La progression de la VOD ralentit

La progression de la VOD ralentit

L’année 2012 semble avoir marqué un frein à la demande en VOD (Video on Demand) au sein des foyers français. Une situation qui semble paradoxale alors que les télévisions connectées entrent de plus en plus dans les salons et que de plus en plus d’écrans sont connectés.

Si la VoD progresse encore et toujours, cette progression a ralentit l’année dernière. Le chiffre d’affaires de ce type de commerce n’a évolué que de 15% par rapport en 2011. Si cela peut paraître beaucoup au premier abord, il faut mettre ce chiffre en perspective avec les années précédentes.

Entre 2009 et 2010 le chiffre d’affaires de la Video On Demand avait augmenté de 56% et entre 2010 et 2011 il avait augmenté de 44%. Alors comment expliquer cette chute ?

Si la VOD a supplanté assez radicalement les supports matériels tels que les DVD et les Blu-Ray, le catalogue des vidéos à la demande semble attirer moins l’utilisateur. Et la fermeture de Megaupload en janvier 2012 ne semble pas avoir fait le bonheur des distributeurs, contrairement à ce qu’on aurait pu penser.

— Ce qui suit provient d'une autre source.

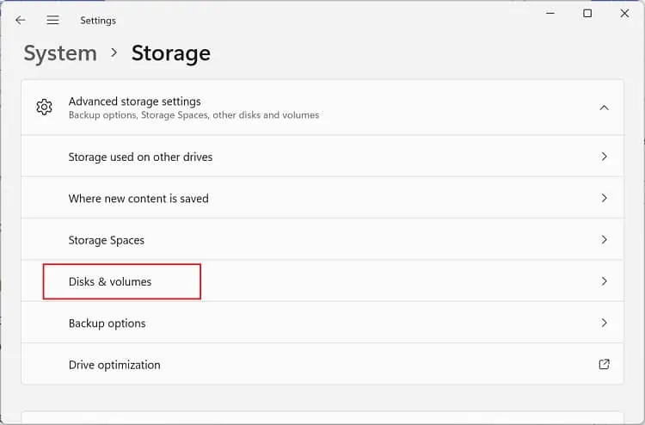This screenshot has height=425, width=645.
Task: Click the arrow beside Storage Spaces
Action: (x=604, y=240)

Le consommateur en aurait-il marre de payer pour quelque chose qu’il ne peut voir qu’une seule fois ? C’est possible. En tout cas, ce serait là l’une des grandes différences avec la vente de MP3 dont la réutilisation est illimitée. Mais ce n’est probablement pas le seul problème.

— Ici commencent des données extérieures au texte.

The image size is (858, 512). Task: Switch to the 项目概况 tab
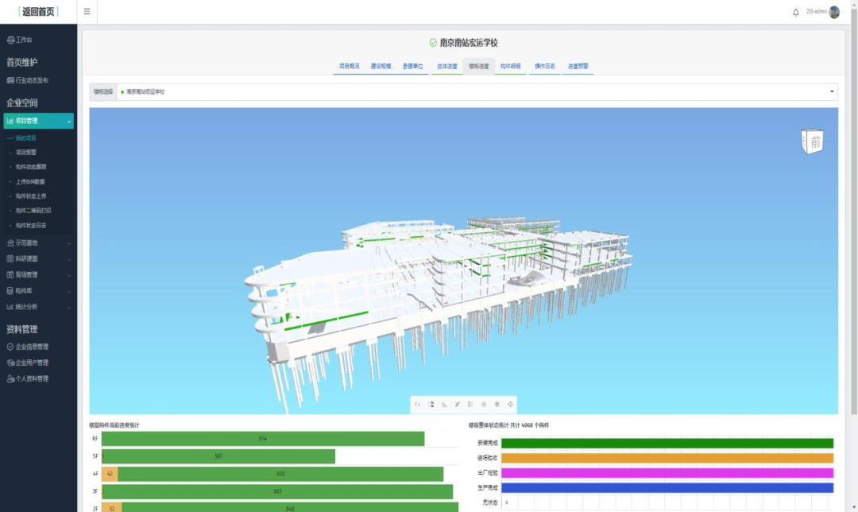tap(350, 66)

La musique a vu naître des formules « illimitées » via des sites tels que Deezer ou Spotify, formules qui, en France, ne sont pas encore courantes. Certes, Canal+ et d’autres ont lancé des services SVOD (vidéo à la demande par abonnement) permettant de voir un grand nombre de films, mais l’attrait n’y est pas encore.

Il faut dire que le catalogue des films disponibles est loin d’égaler les catalogues américains. Et pour cause, un film ne peut entrer dans le catalogue SVOD que trois ans après sa sortie soit au moment où les chaînes de télévision peuvent le diffuser.

La situation pourrait néanmoins changer assez rapidement. Des services tels que Netflix ou Amazon devraient s’implanter en France dans les années à venir et apporter avec eux toute la qualité des services SVOD d’outre-Atlantique, pour le plus grand bonheur des cinéphiles.